-- DATA LISTING --
*** Begin section ***

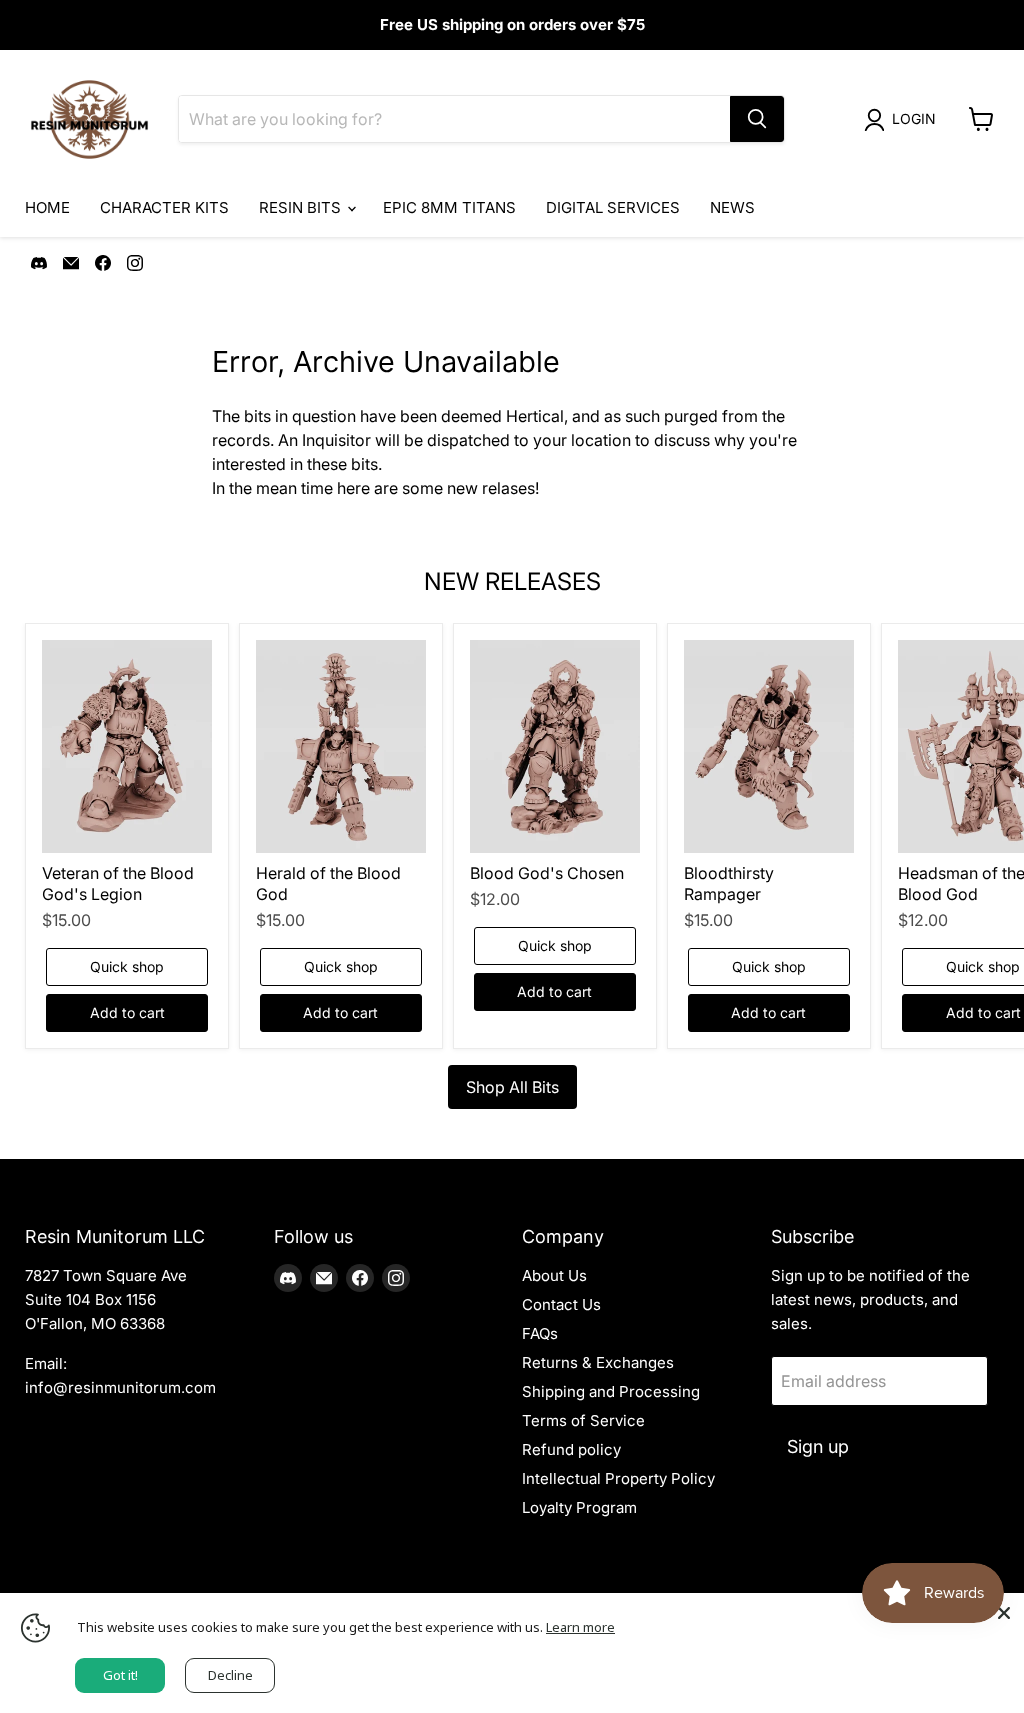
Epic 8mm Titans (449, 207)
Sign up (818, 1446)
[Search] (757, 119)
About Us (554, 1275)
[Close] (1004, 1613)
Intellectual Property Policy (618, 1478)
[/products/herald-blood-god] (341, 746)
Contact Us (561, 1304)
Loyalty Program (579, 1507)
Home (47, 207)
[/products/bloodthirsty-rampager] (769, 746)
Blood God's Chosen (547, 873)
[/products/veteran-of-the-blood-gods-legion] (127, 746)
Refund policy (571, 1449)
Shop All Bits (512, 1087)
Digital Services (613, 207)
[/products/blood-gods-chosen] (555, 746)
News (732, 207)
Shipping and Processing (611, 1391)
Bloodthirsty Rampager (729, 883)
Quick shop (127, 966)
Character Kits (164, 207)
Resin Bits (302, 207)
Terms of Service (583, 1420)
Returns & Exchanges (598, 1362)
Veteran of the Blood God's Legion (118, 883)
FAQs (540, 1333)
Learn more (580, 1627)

*** End section ***
*** Begin section ***

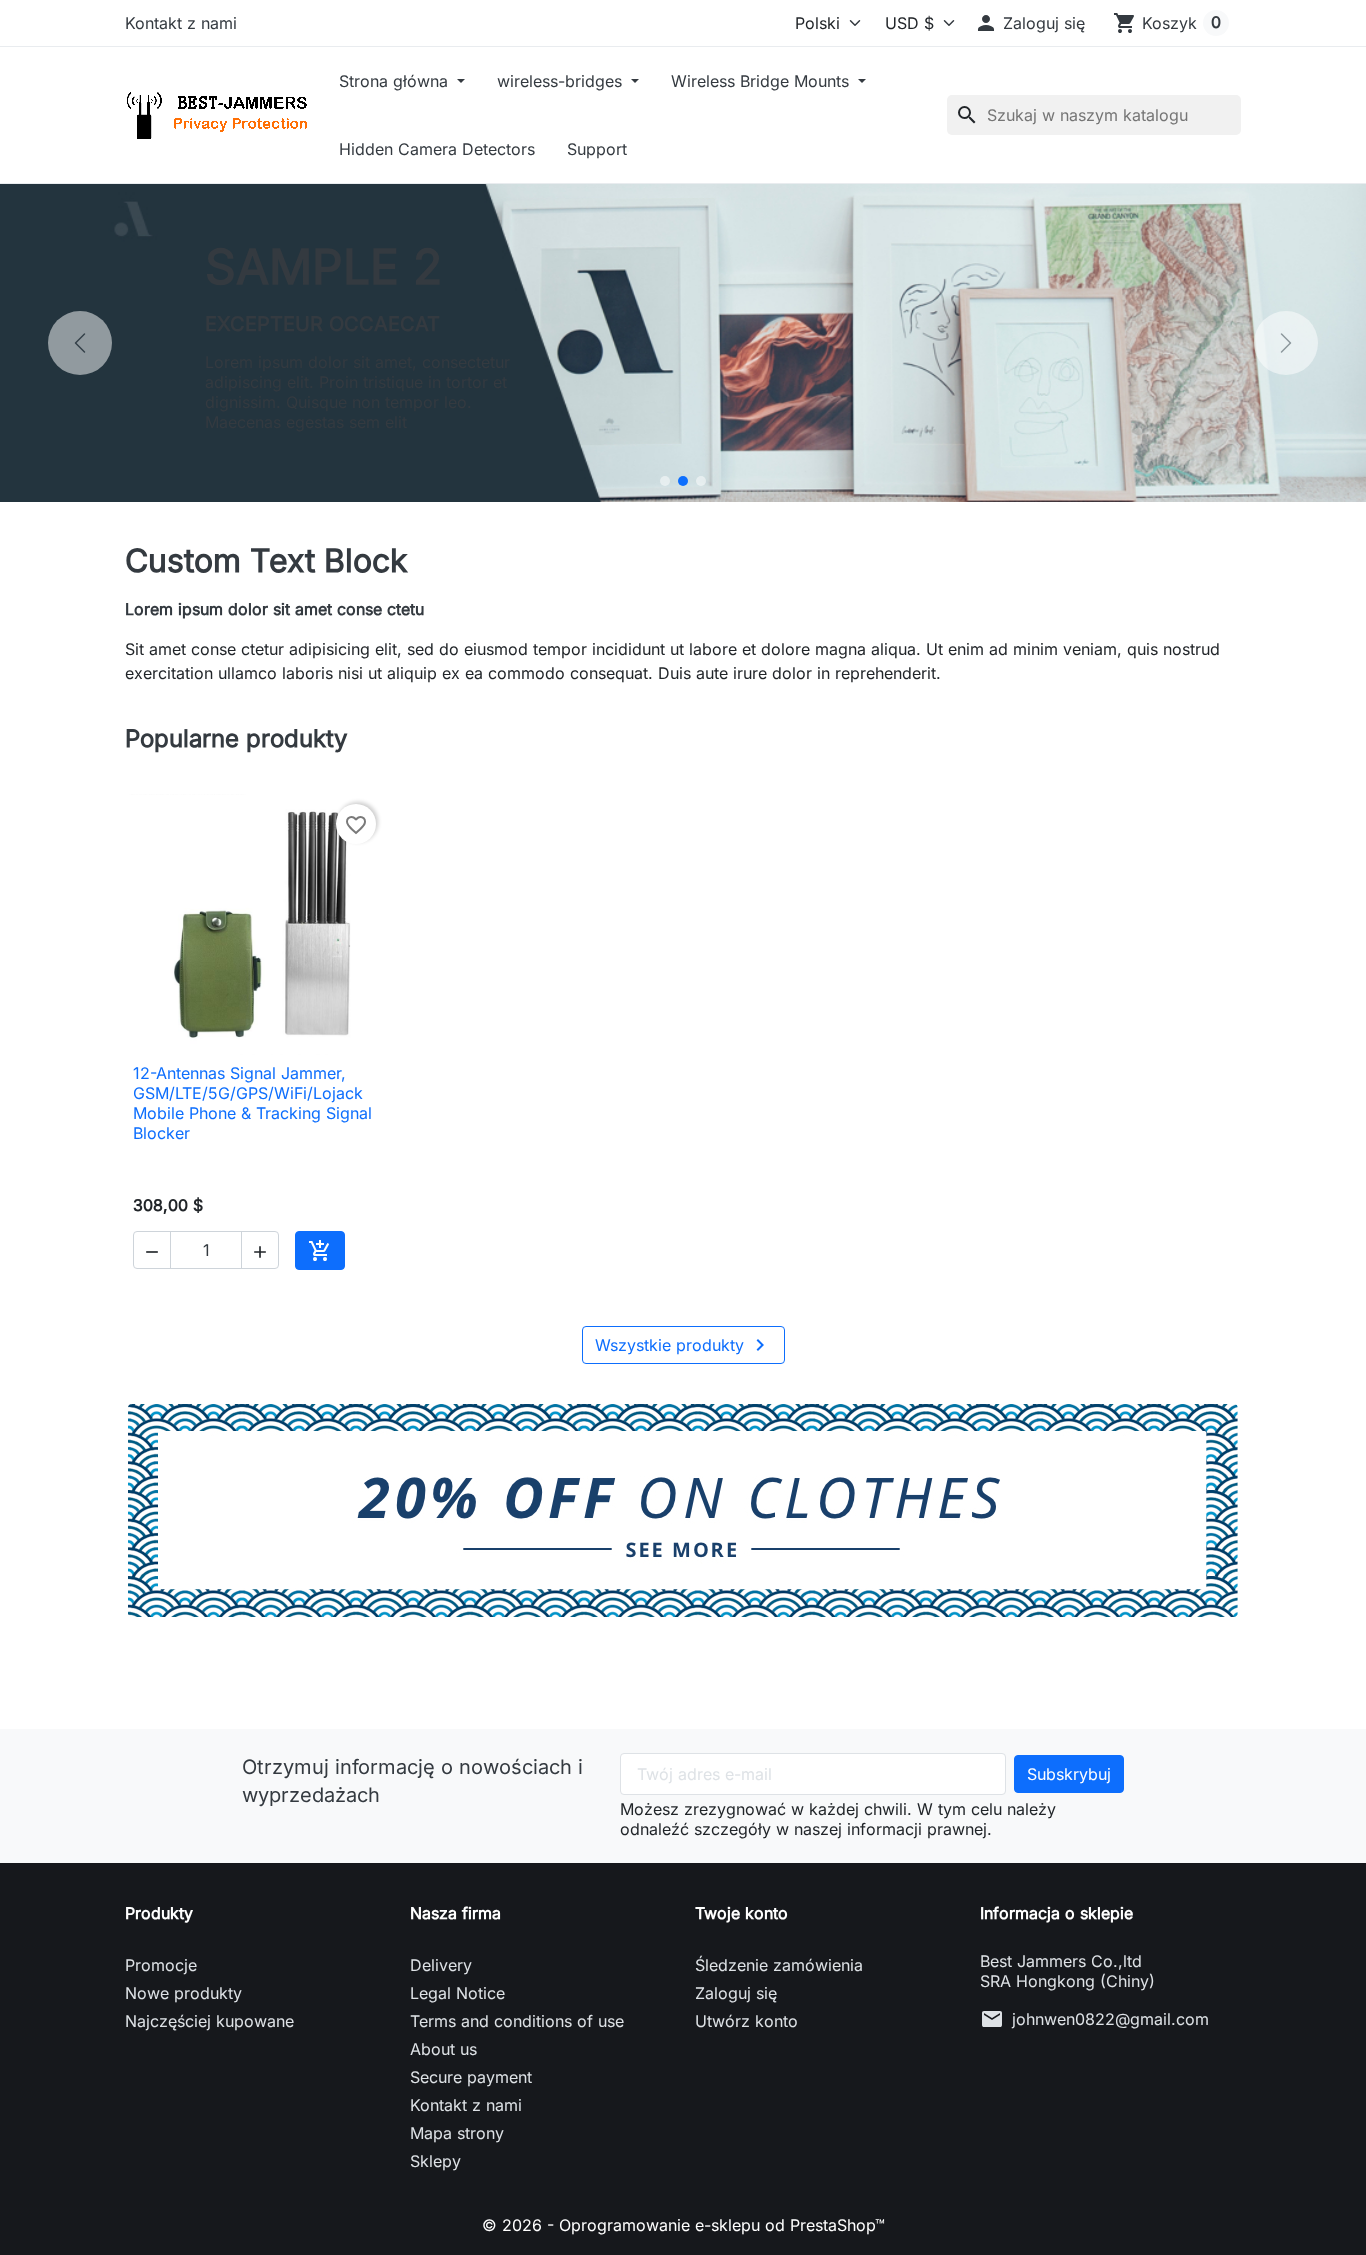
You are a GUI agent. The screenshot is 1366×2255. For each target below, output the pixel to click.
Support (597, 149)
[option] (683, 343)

*** End section ***
*** Begin section ***

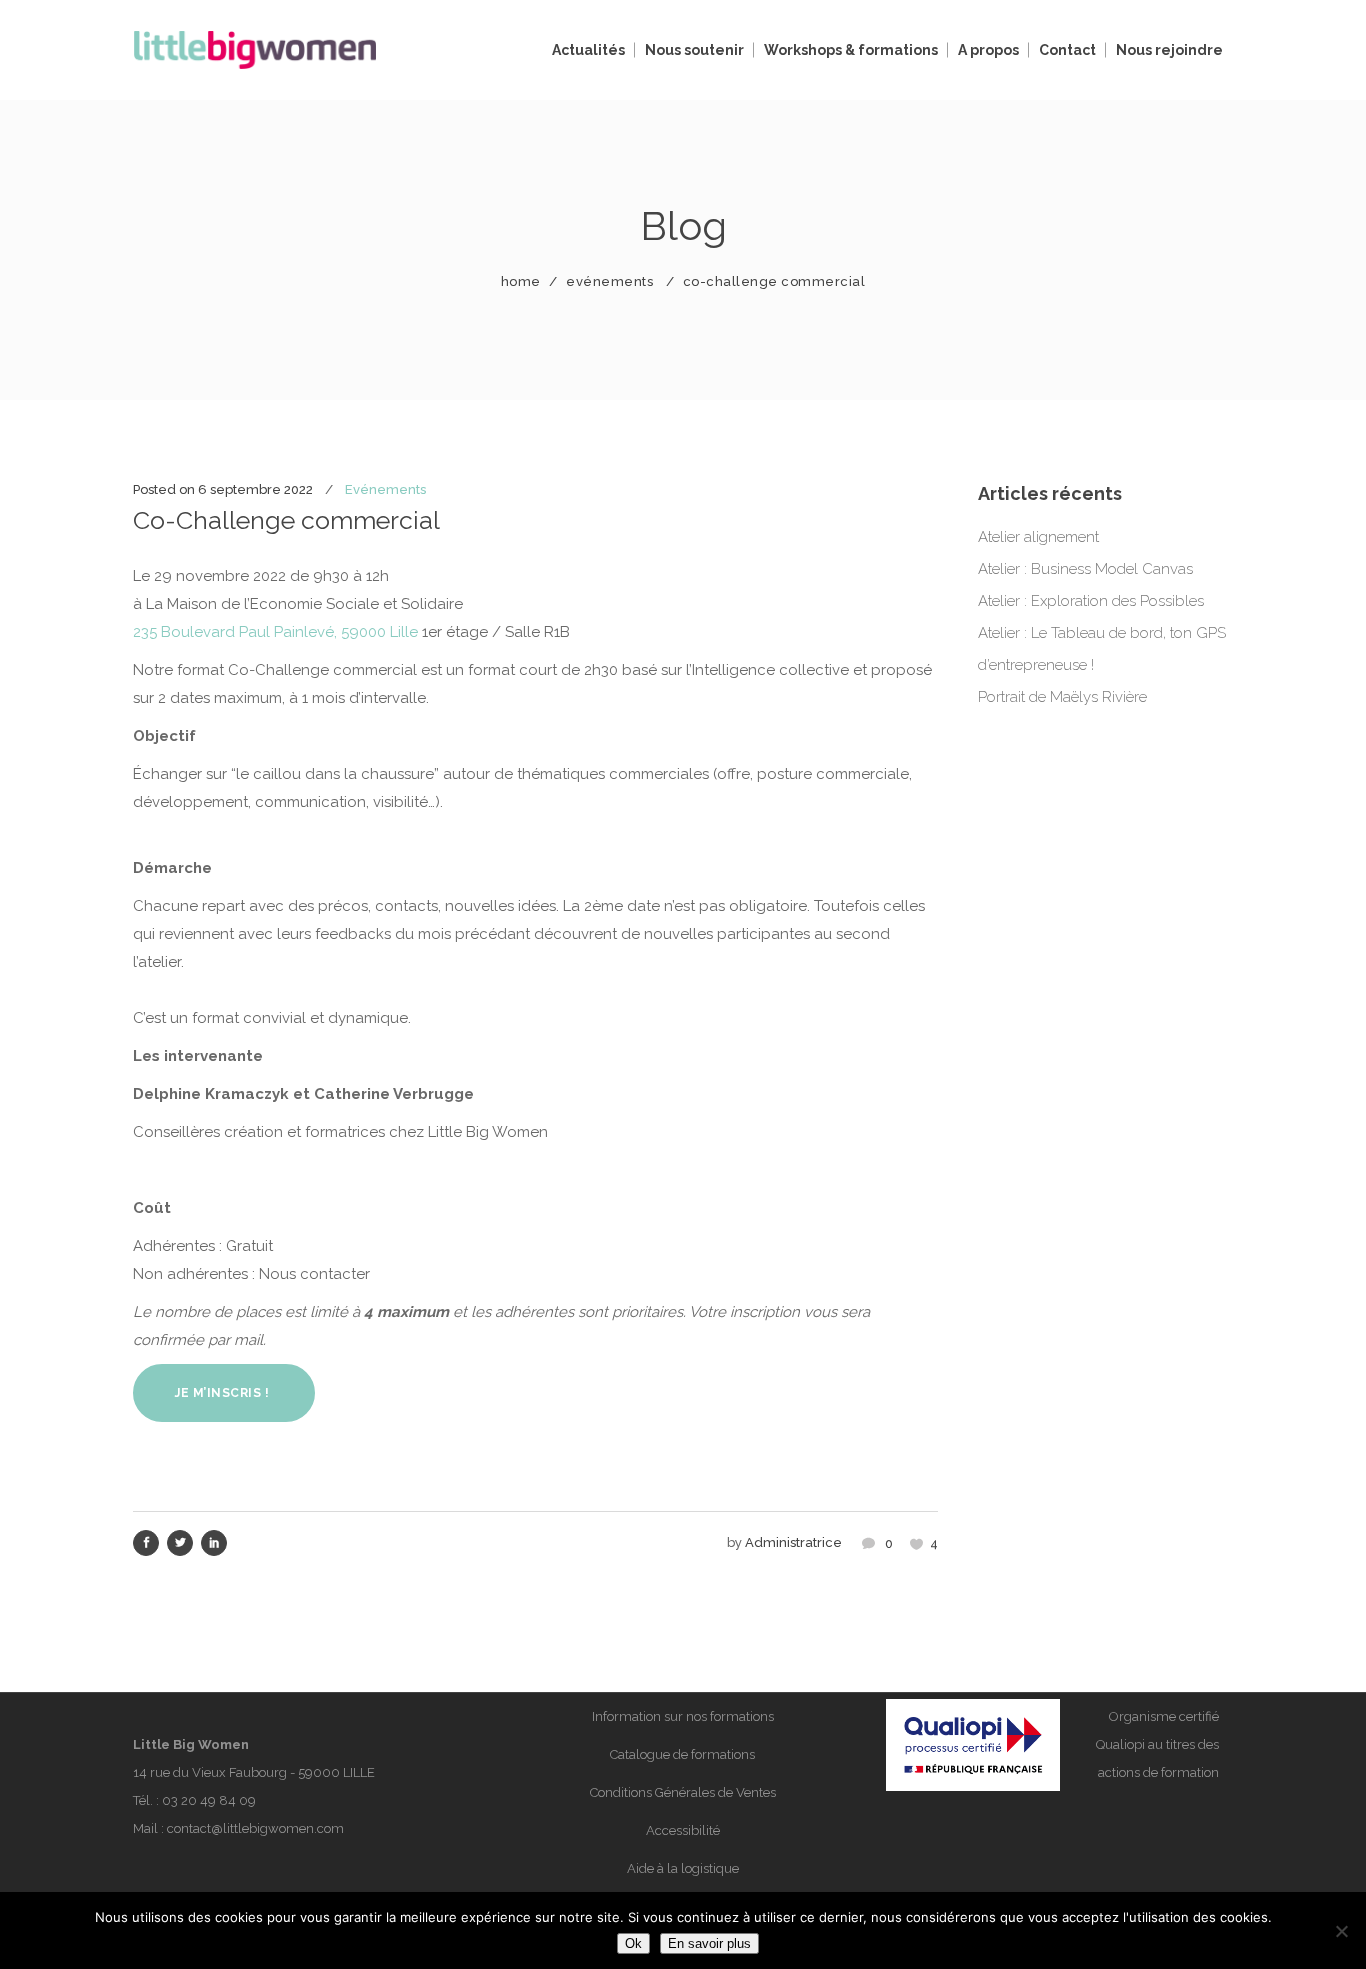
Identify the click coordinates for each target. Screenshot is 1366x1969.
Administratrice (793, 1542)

*** End section ***

-- YOUR GOAL --
Please, from the material above, copy only the lines from the line with "Epic 8mm Titans (449, 207)" up to and including the line with "Home (47, 207)", exactly as written.

-- ANSWER FOR THIS EXERCISE --
Epic 8mm Titans (449, 207)
Sign up (818, 1446)
[Search] (757, 119)
About Us (554, 1275)
[Close] (1004, 1613)
Intellectual Property Policy (618, 1478)
[/products/herald-blood-god] (341, 746)
Contact Us (561, 1304)
Loyalty Program (579, 1507)
Home (47, 207)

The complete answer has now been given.